Of course it would be possible to do so after Auto Model using the stored process, but for convince it might better to chose first hand.
Thank you.

Best Answer

  • Caperez
    Caperez Altair Community Member
    Answer ✓
    Hi @behnish
    The Auto model perform a lot of operations automatically using a standard good practices for ML. Each model created using these good practices has a lot of parameters and its unmanageable from a panel.
    the best solution is to run a Auto model and then go into the model and adap it

    Regards.

Answers

  • Caperez
    Caperez Altair Community Member
    Answer ✓
    Hi @behnish
    The Auto model perform a lot of operations automatically using a standard good practices for ML. Each model created using these good practices has a lot of parameters and its unmanageable from a panel.
    the best solution is to run a Auto model and then go into the model and adap it

    Regards.
  • tomMEM
    tomMEM New Altair Community Member
    Hello @ceaperez, thank u for the prompt response. Indeed, the Auto model gives a great overview about models and feature sets. Then that is the way to do it - adapt it afterwards.
    Best. T
  • tomMEM
    tomMEM New Altair Community Member

    Hello, it looks like the Auto model is designed to extract interleaved training and test sets at a ratio of 0.6 to 0.4 over the whole example set range. The model gives then a very good regression with my dataset. 

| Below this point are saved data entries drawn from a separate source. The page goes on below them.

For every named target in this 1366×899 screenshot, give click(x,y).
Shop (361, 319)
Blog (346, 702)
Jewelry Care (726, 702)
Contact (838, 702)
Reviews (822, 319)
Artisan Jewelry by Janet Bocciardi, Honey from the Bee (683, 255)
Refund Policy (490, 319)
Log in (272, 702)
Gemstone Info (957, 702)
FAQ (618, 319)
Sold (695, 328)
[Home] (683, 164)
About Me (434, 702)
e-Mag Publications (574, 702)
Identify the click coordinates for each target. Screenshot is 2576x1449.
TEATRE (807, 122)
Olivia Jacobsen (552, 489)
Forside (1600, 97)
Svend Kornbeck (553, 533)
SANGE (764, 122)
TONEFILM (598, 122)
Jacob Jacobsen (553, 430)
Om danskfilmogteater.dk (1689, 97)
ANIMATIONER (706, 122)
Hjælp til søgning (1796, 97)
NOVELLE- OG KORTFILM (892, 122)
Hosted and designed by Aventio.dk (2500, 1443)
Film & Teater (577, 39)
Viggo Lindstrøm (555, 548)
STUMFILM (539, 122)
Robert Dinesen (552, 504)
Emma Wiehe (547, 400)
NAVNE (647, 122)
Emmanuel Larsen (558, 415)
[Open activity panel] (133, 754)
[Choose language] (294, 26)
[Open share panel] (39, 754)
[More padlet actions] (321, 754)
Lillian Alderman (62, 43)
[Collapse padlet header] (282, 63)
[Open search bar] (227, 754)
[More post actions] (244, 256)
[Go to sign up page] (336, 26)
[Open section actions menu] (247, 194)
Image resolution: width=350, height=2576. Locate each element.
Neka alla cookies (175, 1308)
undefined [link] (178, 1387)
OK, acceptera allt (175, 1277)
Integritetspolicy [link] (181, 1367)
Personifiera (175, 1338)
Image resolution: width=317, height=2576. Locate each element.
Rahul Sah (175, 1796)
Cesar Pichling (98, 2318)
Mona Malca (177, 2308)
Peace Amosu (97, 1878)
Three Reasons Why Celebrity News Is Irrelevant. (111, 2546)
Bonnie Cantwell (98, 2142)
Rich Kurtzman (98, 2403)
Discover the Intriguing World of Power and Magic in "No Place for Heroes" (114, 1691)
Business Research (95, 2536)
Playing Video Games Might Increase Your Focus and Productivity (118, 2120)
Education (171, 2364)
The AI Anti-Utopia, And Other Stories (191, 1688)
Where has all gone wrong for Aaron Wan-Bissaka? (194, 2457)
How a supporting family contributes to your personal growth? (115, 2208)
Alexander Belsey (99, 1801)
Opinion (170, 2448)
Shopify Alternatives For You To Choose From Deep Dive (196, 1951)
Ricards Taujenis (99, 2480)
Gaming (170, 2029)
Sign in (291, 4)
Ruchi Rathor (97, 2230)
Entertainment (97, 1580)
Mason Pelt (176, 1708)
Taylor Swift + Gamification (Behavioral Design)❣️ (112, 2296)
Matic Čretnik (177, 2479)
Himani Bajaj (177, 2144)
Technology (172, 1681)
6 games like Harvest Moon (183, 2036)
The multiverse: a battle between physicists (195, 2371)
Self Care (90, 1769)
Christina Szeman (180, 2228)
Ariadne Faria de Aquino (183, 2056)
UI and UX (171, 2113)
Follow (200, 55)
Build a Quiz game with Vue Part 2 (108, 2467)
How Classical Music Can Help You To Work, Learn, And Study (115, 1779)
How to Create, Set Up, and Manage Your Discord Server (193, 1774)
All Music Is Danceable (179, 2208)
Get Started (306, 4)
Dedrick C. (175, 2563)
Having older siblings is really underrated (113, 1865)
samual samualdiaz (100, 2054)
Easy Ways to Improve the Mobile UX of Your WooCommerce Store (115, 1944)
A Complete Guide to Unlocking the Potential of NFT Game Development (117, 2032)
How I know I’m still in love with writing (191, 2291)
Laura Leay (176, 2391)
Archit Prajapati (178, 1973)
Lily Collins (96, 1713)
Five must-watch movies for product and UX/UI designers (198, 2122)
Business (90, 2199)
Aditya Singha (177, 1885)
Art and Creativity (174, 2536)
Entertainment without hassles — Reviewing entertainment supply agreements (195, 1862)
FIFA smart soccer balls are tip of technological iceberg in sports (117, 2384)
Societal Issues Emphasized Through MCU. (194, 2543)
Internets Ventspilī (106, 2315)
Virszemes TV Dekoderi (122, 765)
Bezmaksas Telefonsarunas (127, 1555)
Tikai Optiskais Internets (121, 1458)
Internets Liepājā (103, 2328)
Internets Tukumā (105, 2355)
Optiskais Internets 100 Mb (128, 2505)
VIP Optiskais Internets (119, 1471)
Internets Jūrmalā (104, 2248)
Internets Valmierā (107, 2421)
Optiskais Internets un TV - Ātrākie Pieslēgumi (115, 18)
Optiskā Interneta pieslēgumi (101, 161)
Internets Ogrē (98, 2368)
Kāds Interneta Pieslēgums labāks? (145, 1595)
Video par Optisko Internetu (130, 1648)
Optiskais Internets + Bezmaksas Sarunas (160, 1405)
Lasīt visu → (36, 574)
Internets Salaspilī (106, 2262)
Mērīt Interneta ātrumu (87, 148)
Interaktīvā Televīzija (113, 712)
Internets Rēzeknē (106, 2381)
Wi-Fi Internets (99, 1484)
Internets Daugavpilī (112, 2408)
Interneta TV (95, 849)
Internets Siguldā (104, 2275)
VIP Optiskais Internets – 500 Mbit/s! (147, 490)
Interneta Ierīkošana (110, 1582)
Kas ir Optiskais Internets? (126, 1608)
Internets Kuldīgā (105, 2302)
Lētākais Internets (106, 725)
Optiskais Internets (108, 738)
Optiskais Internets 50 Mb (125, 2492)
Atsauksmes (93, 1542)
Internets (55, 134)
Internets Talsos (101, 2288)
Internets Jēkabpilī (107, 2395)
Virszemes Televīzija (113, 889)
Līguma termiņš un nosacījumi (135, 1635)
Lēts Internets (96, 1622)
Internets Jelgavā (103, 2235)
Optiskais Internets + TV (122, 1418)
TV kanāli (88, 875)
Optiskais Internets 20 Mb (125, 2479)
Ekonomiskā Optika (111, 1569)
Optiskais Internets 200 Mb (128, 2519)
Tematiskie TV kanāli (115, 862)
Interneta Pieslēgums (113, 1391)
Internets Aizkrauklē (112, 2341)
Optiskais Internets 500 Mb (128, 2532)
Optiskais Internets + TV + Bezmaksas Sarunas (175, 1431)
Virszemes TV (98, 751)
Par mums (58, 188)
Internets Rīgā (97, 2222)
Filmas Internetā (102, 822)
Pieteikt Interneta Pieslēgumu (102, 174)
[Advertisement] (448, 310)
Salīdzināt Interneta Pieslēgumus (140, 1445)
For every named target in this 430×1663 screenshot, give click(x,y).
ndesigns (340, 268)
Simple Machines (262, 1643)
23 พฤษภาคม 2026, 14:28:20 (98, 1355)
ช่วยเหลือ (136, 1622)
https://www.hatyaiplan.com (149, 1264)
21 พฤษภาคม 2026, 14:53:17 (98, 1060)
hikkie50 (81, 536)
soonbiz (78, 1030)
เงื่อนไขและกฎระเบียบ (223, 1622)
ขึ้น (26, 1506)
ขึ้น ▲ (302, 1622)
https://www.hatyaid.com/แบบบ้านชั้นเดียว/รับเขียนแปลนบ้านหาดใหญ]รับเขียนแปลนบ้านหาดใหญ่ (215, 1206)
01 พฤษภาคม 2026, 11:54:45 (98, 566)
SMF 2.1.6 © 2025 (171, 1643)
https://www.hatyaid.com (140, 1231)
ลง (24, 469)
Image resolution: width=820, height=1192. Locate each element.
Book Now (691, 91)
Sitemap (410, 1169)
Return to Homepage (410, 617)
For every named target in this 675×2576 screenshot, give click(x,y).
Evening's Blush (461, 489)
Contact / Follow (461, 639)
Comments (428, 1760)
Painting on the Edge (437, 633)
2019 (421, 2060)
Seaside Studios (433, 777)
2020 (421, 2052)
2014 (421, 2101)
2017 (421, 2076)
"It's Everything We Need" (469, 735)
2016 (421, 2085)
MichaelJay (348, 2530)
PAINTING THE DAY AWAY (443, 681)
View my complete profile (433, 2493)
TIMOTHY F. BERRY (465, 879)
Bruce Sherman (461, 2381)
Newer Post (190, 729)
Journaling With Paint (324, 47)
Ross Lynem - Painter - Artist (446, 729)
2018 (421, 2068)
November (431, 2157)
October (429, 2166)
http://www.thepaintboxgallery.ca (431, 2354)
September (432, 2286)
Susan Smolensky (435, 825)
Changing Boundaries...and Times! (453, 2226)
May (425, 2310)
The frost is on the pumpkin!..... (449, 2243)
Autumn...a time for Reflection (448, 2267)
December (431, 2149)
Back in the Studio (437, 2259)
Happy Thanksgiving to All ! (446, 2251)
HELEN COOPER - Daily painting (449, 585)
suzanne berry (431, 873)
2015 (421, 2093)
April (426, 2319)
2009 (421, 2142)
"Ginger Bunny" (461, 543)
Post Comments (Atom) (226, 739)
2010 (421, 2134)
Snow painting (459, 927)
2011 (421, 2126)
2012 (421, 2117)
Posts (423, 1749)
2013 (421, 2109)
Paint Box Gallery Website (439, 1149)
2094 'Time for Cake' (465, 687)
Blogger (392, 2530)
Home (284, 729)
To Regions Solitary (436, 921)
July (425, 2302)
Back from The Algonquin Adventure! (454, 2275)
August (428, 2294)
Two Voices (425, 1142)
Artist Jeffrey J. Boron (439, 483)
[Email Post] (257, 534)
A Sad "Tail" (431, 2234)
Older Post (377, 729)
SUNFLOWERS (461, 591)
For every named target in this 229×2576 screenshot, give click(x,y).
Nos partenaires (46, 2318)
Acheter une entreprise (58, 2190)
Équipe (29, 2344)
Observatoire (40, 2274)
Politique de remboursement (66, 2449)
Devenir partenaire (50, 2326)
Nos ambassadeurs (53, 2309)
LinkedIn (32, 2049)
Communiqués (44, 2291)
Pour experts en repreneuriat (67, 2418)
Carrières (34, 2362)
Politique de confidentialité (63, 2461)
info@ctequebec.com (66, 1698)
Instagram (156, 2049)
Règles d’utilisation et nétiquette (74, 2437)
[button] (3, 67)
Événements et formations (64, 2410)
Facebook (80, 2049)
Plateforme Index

    Creating the Model based on training and testing data sets using linear sampling (0.9 -0.1) resulted in an about 4 times worse performance. This indicates that the model needs further steps to get more generalized and the importance of the training set preparation.

    Thus, it would be still nice to have a choice for data set splitting in the Auto model.

    In addition, the problem remains how to further optimize the Model to get more generalized. One way could be to run the Model using a variety of data set splitting to optimize the Model parameters or to add random noise levels into the data, like in Image recognition approaches.